The 13400 sqft museum includes dinosaur skeletons, skulls, and reconstructions, with dozens of displays featuring other fine fossils and minerals. Notable exhibits include international award-winning feathered dinosaur models, a complete Triceratops prorsus skull; the holotype skull of the tyrannosaur Daspletosaurus wilsoni; a complete skull of the only Lambeosaurus collected from the USA; an articulated hadrosaur arm with mummified skin; and full standing mounts of Allosaurus and Albertosaurus.

== History ==

"Dakota Dinosaur Museum" was the original name for the museum which was first proposed in 1987, and opened in 1994. The original exhibit included skeletons and models made by companies and artists from Utah, Texas, and North Dakota. Most of the artifacts in the original museum were donated by Larry and Alice League.

In 2015, ownership of the museum's fossil collection and related exhibits was transferred to the City of Dickinson. Under this new management, the museum reopened on May 17, 2016 as the Dinosaur Museum at Dickinson Museum Center. In 2017 the museum was renamed "Badlands Dinosaur Museum", as one of the first steps in a complete overhaul of the exhibits and museum infrastructure.
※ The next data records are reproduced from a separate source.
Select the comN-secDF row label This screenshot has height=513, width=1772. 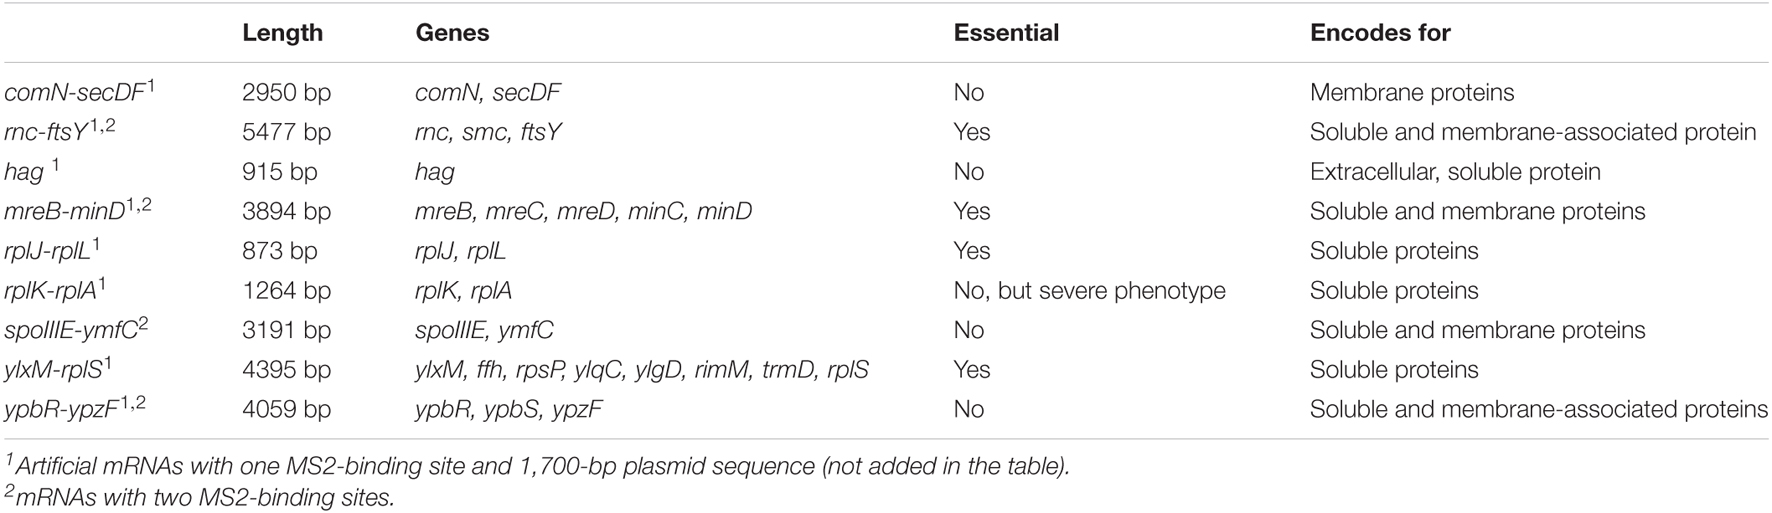click(79, 91)
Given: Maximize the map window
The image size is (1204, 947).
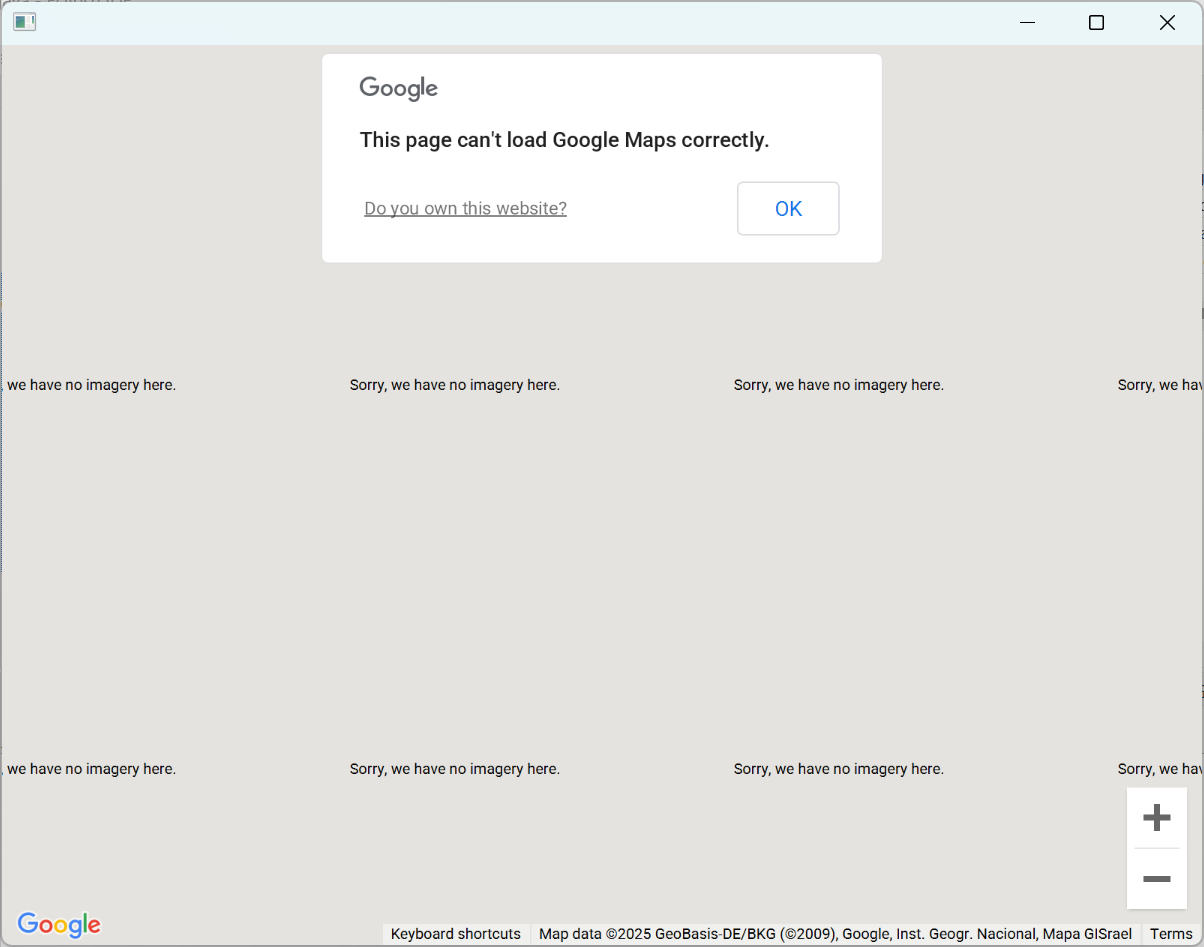Looking at the screenshot, I should (x=1096, y=23).
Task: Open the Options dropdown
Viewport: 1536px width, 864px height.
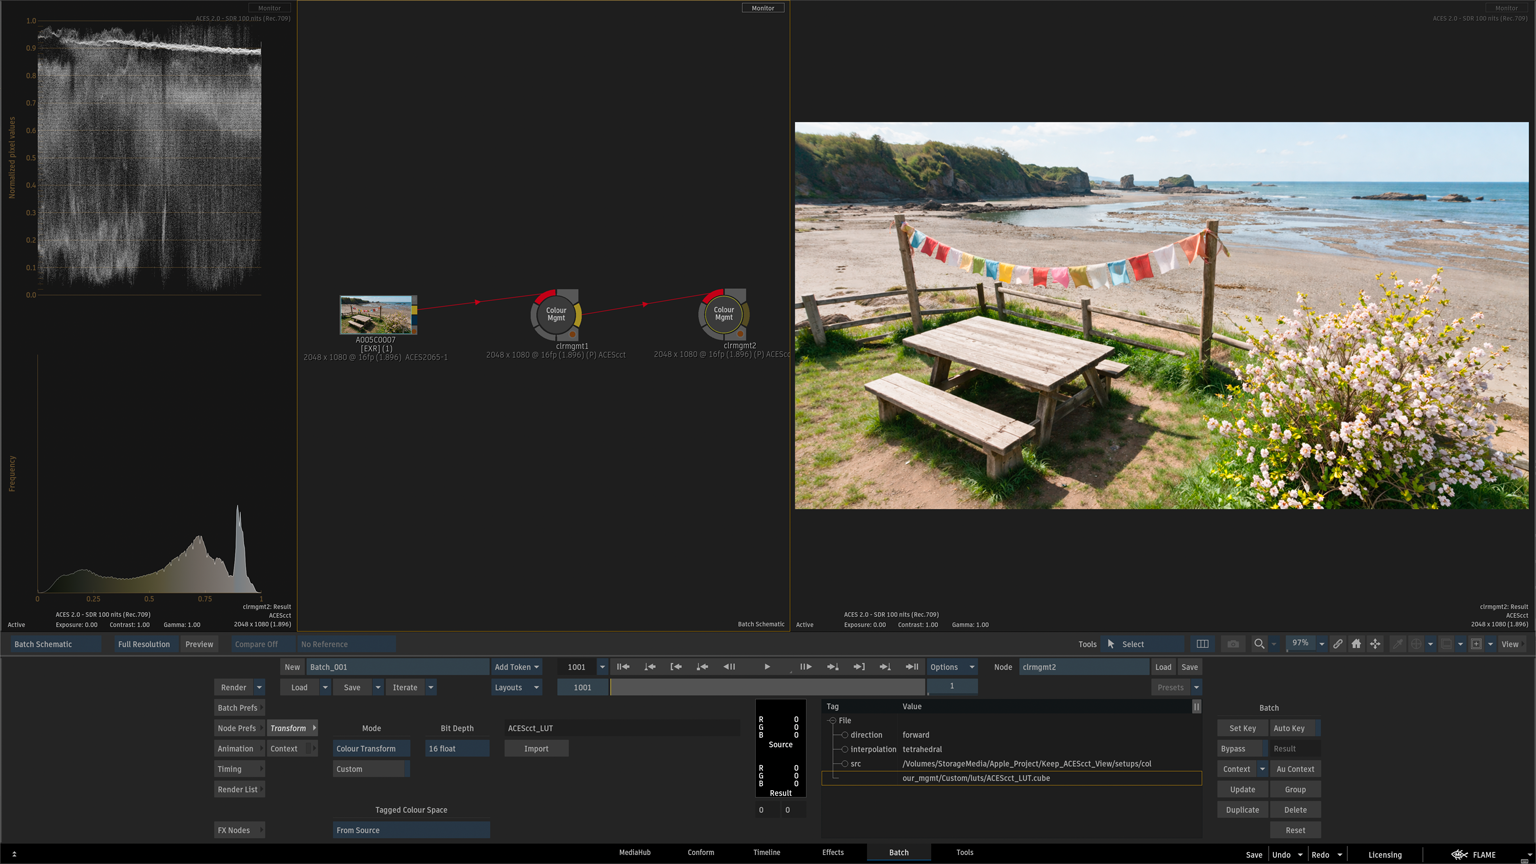Action: (951, 667)
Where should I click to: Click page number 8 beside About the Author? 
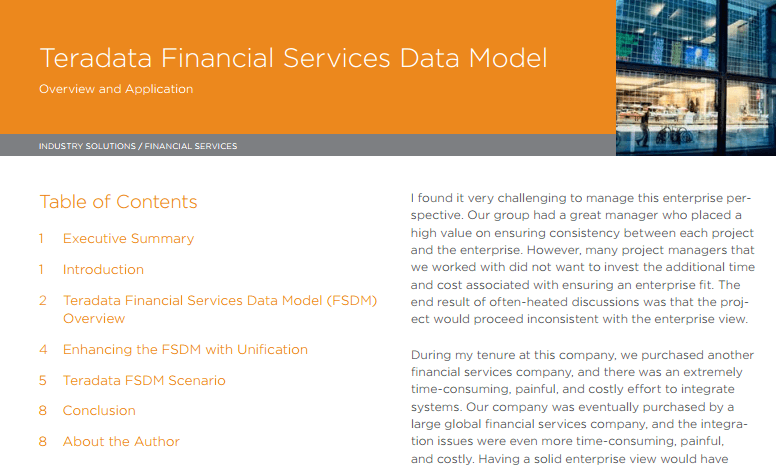pos(43,441)
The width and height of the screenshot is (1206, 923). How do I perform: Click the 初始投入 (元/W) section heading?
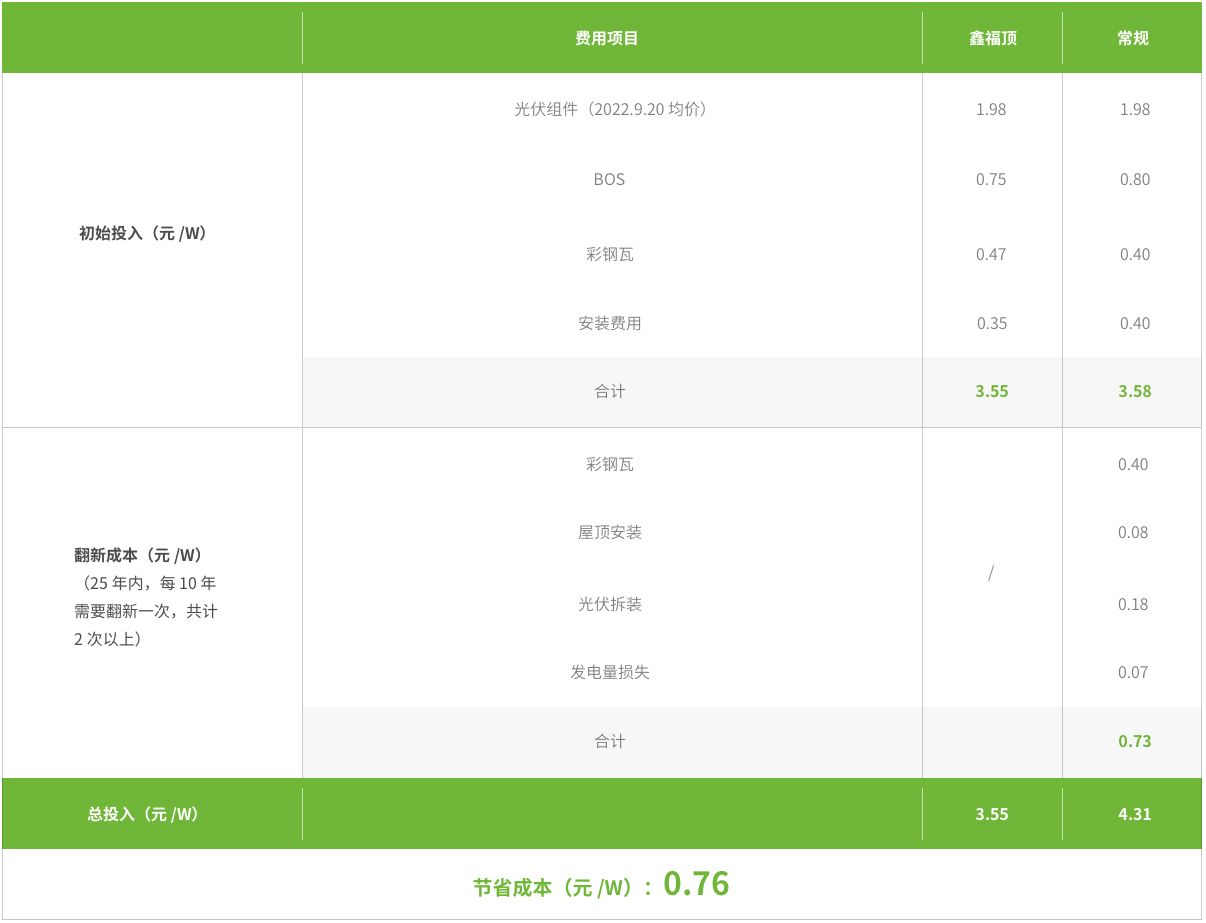(143, 233)
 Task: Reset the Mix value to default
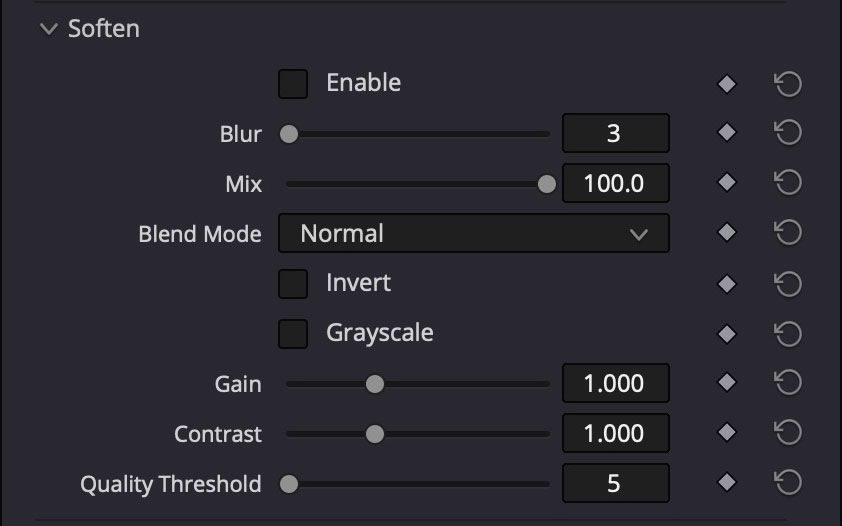tap(788, 184)
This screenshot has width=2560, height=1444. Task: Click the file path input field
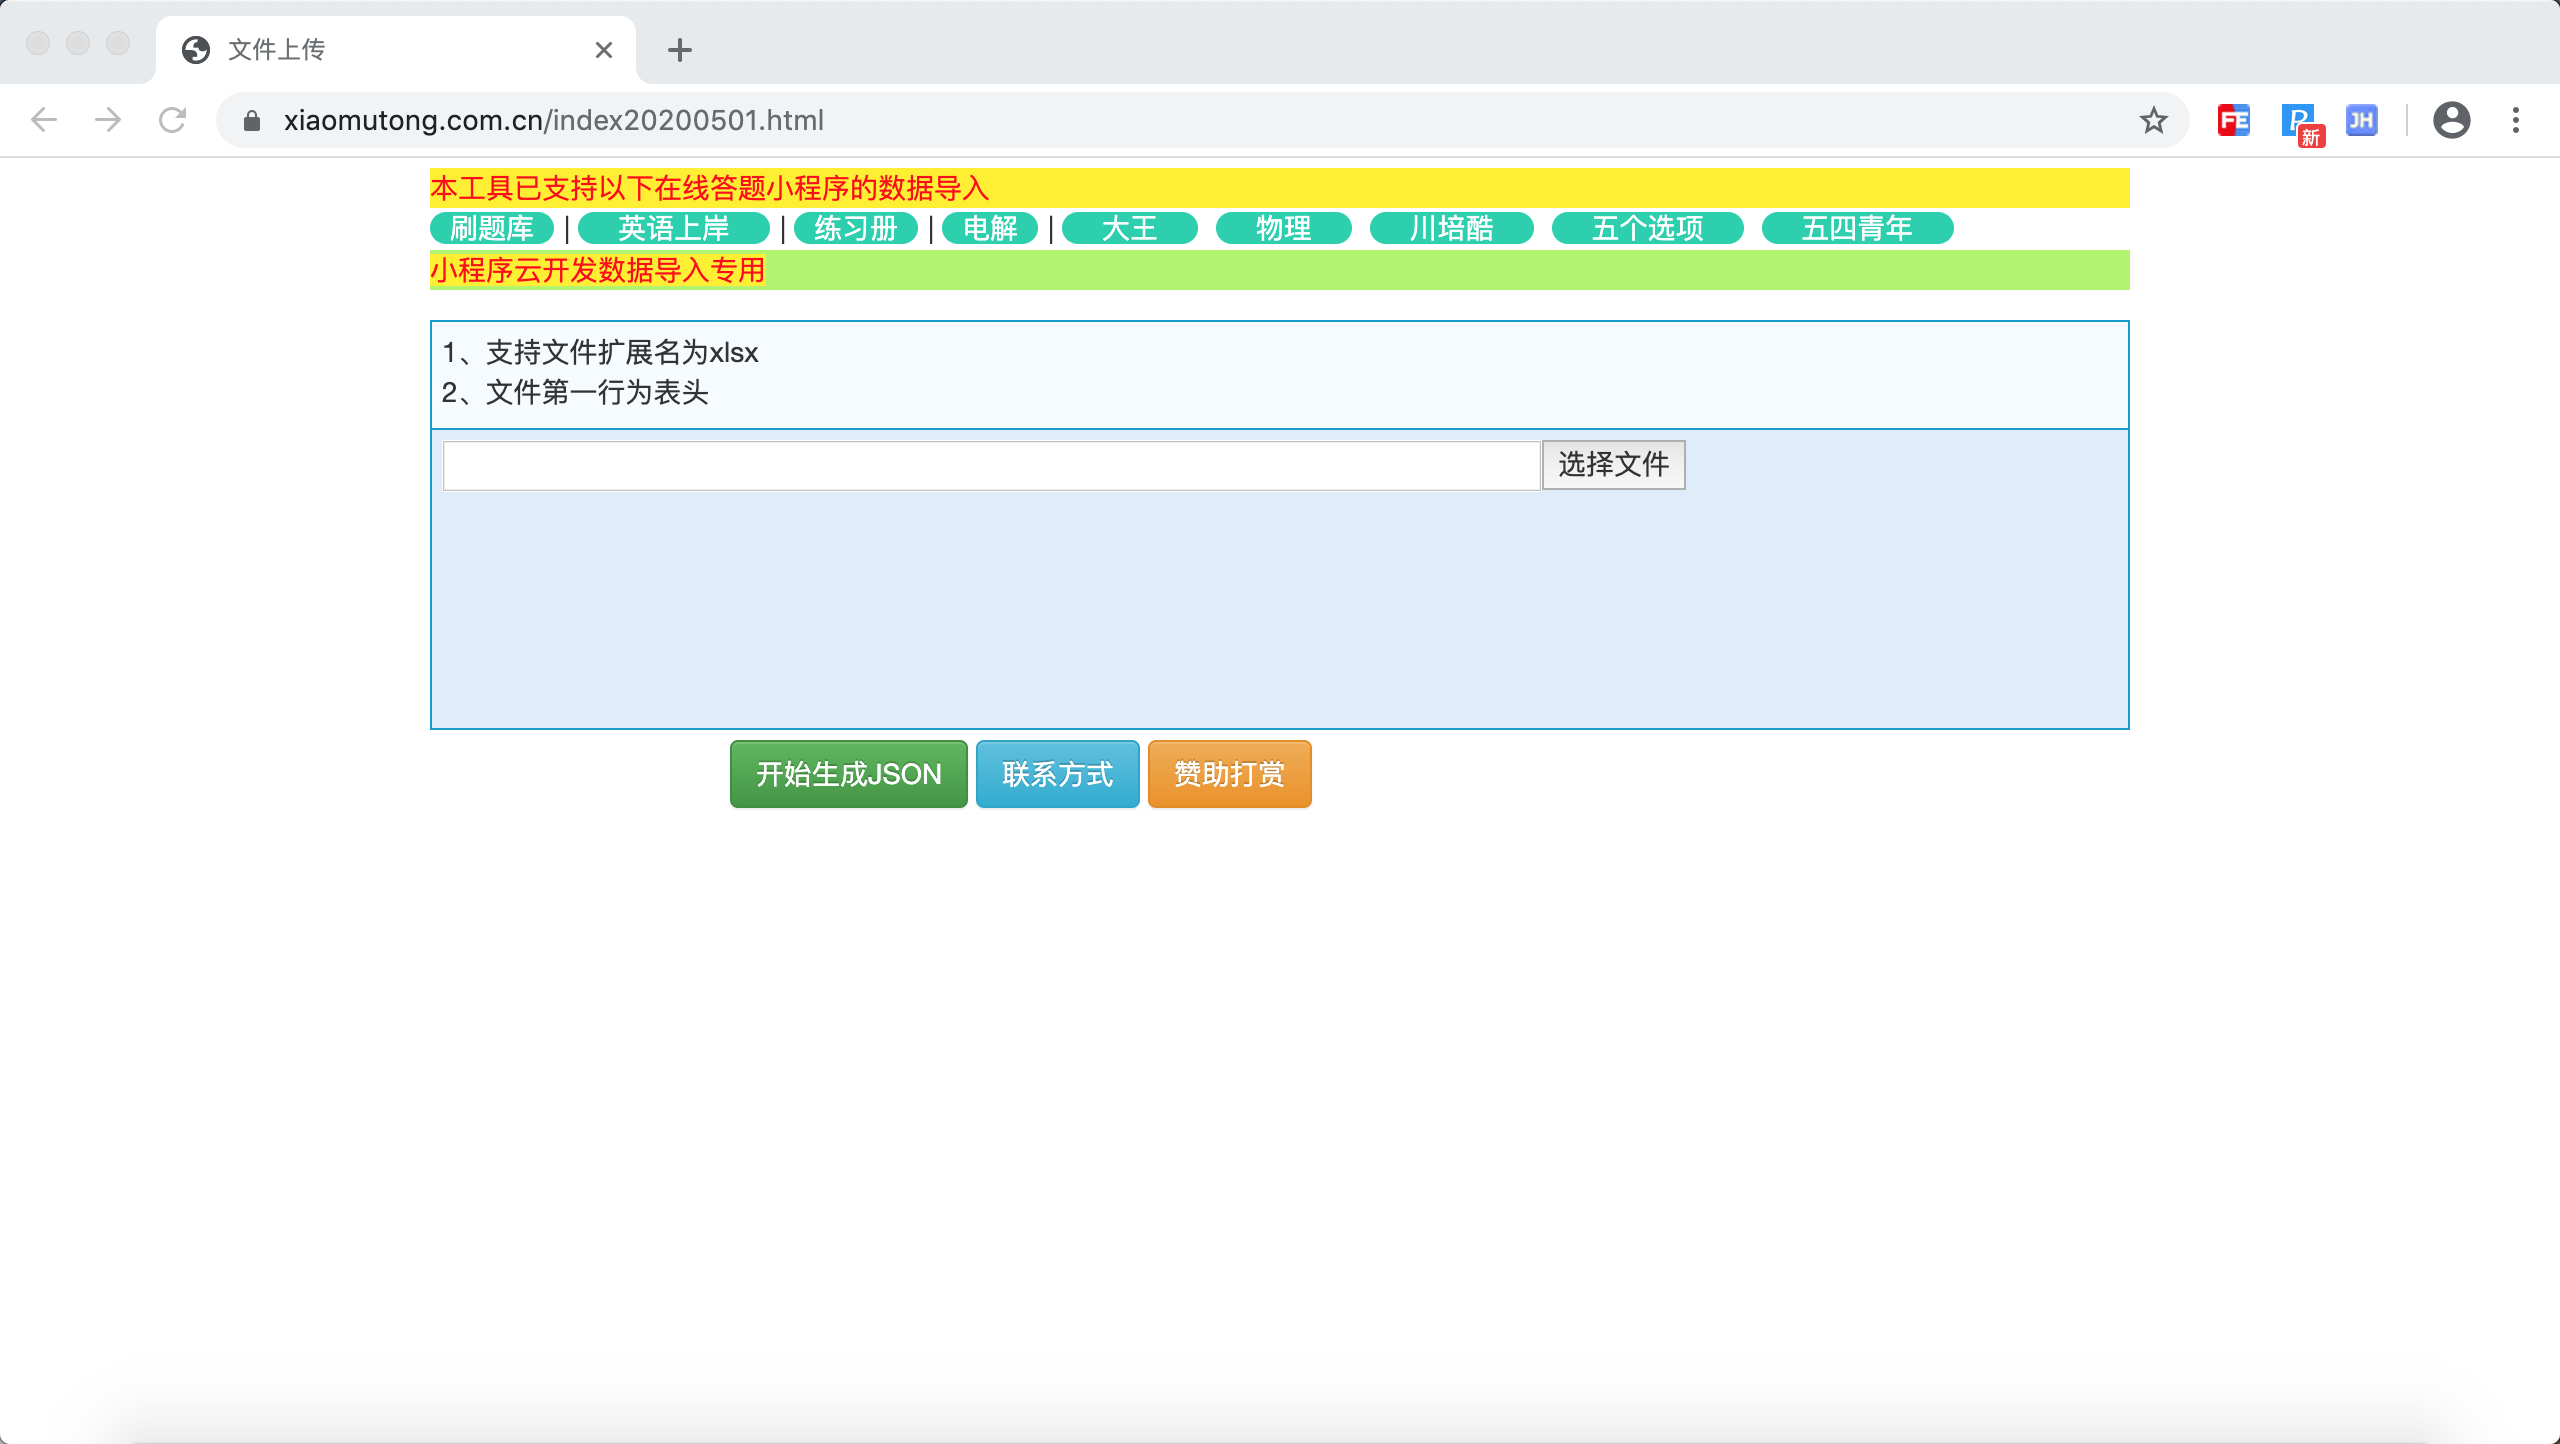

Since 2016 Badlands Dinosaur Museum has been collecting dinosaur fossils from the Judith River Formation of Montana, with many of the latest discoveries on display in the museum, or visible in the public viewing preparation lab.

== Opening hours ==

The museum is open Mon-Sat, 9am-5pm year-round. In summer the museum is also open on Sundays 12pm-5pm.